Raw data:
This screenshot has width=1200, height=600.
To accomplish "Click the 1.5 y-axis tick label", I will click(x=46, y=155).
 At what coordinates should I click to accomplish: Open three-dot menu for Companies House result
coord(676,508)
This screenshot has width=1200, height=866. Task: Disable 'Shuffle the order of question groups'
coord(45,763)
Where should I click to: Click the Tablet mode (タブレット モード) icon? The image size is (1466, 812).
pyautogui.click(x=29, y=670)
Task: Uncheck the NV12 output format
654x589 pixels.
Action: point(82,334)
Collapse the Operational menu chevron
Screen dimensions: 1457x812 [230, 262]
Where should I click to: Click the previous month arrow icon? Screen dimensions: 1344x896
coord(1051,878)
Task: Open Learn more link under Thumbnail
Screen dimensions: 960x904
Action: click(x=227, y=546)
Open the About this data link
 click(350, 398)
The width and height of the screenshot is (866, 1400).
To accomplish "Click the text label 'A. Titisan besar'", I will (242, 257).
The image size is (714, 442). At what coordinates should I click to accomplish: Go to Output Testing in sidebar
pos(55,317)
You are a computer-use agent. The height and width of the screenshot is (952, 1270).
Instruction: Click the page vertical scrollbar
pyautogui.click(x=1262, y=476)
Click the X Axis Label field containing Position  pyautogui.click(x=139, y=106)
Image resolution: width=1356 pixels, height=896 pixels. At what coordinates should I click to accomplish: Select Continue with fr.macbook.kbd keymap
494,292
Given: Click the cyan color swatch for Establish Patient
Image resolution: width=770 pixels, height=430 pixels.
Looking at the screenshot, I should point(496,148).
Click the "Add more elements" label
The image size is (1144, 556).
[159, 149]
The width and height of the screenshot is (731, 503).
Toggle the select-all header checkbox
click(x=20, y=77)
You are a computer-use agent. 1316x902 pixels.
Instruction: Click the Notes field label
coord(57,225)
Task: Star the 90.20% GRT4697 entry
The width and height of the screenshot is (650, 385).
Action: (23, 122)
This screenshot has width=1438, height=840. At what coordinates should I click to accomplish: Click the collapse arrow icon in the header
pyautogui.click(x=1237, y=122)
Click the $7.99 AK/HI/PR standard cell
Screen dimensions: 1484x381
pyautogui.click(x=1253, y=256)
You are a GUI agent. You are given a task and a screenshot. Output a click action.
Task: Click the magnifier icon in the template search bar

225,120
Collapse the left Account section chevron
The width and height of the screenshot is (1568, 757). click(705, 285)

Work item: Look through the entries above and quote exactly the lines from the line with "Where should I click to: Click the previous" to the line with "Click the X", counting both of those lines.

Result:
Where should I click to: Click the previous month arrow icon? Screen dimensions: 1344x896
coord(1051,878)
Task: Open Learn more link under Thumbnail
Screen dimensions: 960x904
Action: click(x=227, y=546)
Open the About this data link
 click(350, 398)
The width and height of the screenshot is (866, 1400).
To accomplish "Click the text label 'A. Titisan besar'", I will (242, 257).
The image size is (714, 442). At what coordinates should I click to accomplish: Go to Output Testing in sidebar
pos(55,317)
You are a computer-use agent. The height and width of the screenshot is (952, 1270).
Instruction: Click the page vertical scrollbar
pyautogui.click(x=1262, y=476)
Click the X Axis Label field containing Position  pyautogui.click(x=139, y=106)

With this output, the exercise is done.